But if you give a look at the newspapers of the 20s & 30s, there was the same breathless publicizing of every case involving pretty girls, adultery, or murder. Just off the top of my head, there was Bonnie & Clyde, the Hall-Mills case (adulterous minister murdered in an orchard with lover), the Judd Gray murder (wife's lover beat husband to death with a sashweight), white slavers, corpses in burning garages, rival bootleggers in shootouts with gun molls, etc. etc.
Even if you go back to the 1870s and 1880s, there was a thriving "penny dreadful" literature based on the Wild West and the seamy side of New York, featuring damsels in distress, soiled doves, and gamblers . . . The Police Gazette made its owner very rich by covering 'innocent girl missing in the Bowery' stories as well as lifestyles of the rich and famous.

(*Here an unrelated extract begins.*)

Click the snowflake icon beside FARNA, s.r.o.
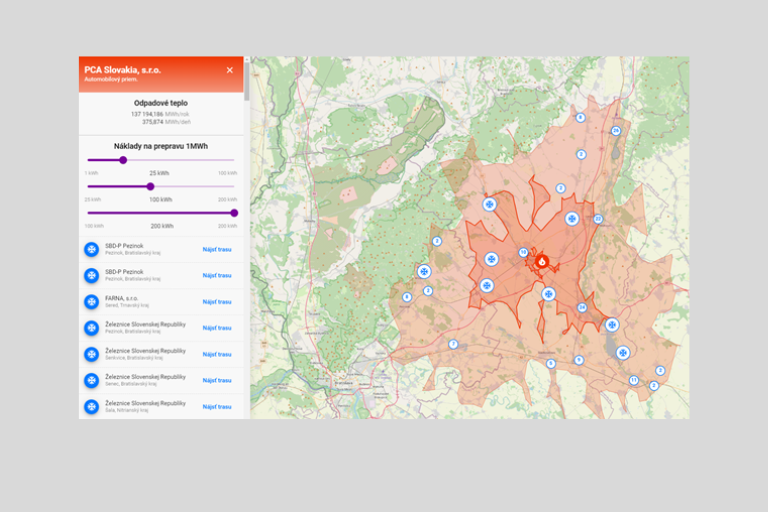The image size is (768, 512). 91,301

The major difference is I think the widespread availability of hundreds and hundreds of TV channels with lots of time to fill. The competition is more cut-throat even than the days of multiple newspapers in a single town, and the stations will put what sells on the air. I think that competition for readers is what drove the tabloid murder-and-adultery fest (the radio stations couldn't broadcast that stuff under strict FCC rules at the time), and it's driving the competition for scarce viewers among numerous TV outlets today.
I never watch TV, so it all mostly passes me by. I watched the sentencing hearing on the live link provided by a FReeper.